“Mentre tecnologia, mercati e comportamenti definiscono la futura connessione globale, i loro effetti si sentiranno molto di più a livello locale”.
Per questo, dice Jon Kingsbury di Nesta, è un buon esercizio provare a immaginare che cosa sarà l’informazione iperlocale tra cinque anni.
Lo spazio locale – ha suggerito in un panel di una conferenza sulla connessione delle comunità – vale sia in termini geografici che di prossimità. Ed è “il filtro più forte attraverso cui decidiamo che cosa è importante”.
Della relazione tra giornalista e pubblico avevo scritto qui. Il tema, però, fornisce sempre nuovi punti di vista e credo valga la pena approfondire.
“Una volta informate di una notizia a valenza locale, le persone vogliono continuare a conoscere ciò che accade nella propria comunità”. E questo, spiega Sarah Johnson, discutendo di giornalismo locale nel blog di Roy Greenslade, non dovrebbe sorprendere più di tanto. Oppure, per dirla con Charlie Beckett, direttore di Polis, “se la forma più naturale di comunità è quella a livello locale, perché un giornalismo basato sul collegamento tra le persone non dovrebbe avere successo?”.
Il caso di West Hampstead Life, fa notare la Johnson, è emblematico: si può costruire un’esperienza di buon giornalismo locale persino in una metropoli come Londra. Jonathan Turton lo ha fatto raccontando la vita di quartiere tra Twitter e un blog. L’affiliazione dei cittadini è arrivata assieme all’interesse dei grandi media. “Lo spirito di comunità non è morto.

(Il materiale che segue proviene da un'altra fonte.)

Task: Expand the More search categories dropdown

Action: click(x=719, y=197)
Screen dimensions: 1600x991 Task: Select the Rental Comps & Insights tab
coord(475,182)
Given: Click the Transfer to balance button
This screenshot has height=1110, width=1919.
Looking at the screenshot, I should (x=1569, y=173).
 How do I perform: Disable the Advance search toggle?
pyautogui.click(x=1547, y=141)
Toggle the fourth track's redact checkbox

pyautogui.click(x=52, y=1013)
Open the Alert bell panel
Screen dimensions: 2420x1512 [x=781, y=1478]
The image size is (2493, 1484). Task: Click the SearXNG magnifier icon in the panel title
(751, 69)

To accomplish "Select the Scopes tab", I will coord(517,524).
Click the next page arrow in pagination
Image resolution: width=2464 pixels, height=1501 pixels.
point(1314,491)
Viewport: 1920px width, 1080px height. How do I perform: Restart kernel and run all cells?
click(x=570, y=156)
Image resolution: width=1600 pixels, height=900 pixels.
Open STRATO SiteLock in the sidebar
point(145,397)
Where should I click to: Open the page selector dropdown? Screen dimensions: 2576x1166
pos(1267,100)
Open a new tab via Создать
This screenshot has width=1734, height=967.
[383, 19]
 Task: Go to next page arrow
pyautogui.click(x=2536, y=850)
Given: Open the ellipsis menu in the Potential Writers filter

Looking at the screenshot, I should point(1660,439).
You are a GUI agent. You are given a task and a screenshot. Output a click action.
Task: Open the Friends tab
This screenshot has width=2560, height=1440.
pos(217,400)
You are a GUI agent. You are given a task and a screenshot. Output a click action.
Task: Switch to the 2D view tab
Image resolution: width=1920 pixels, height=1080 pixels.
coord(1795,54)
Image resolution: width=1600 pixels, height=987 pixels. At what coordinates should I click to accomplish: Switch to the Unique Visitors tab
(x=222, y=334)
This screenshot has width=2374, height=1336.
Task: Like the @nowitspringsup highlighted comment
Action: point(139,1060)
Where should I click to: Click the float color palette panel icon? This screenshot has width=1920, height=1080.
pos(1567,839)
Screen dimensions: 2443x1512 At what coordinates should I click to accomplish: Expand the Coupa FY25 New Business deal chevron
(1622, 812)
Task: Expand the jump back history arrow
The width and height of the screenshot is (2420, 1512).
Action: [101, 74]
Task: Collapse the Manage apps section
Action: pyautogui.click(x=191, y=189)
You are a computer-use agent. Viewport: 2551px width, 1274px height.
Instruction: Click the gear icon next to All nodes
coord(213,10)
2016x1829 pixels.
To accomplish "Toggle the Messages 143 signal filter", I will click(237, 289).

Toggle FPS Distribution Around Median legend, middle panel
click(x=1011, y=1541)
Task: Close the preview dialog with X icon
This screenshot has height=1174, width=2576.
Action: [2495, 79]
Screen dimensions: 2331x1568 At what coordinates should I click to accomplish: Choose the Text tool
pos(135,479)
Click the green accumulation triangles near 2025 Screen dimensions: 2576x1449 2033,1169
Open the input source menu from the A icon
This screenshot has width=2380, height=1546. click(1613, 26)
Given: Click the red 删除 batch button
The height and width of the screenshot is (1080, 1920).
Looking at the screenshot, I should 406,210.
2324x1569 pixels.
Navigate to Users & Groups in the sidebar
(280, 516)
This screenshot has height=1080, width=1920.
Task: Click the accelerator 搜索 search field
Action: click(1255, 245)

Turton non ha fatto altro che toccare un qualunque interesse fosse già presente in quella comunità e ha facilitato l’incontro tra vicini”.
Quegli interessi, poi, vanno trasformati in “lunghe catene di conversazione”. Dice Tom O’Brian, di MyMuswell, un altro sito di notizie locali di base a Londra. “Ci siamo accorti che ciò che risultava popolare erano le minuzie”. Le hanno rilanciate in una piattaforma che – con una metafora immediata – hanno chiamato piazza digitale. “Quelle minuzie facevano da collante agli interessi che definiscono una comunità”.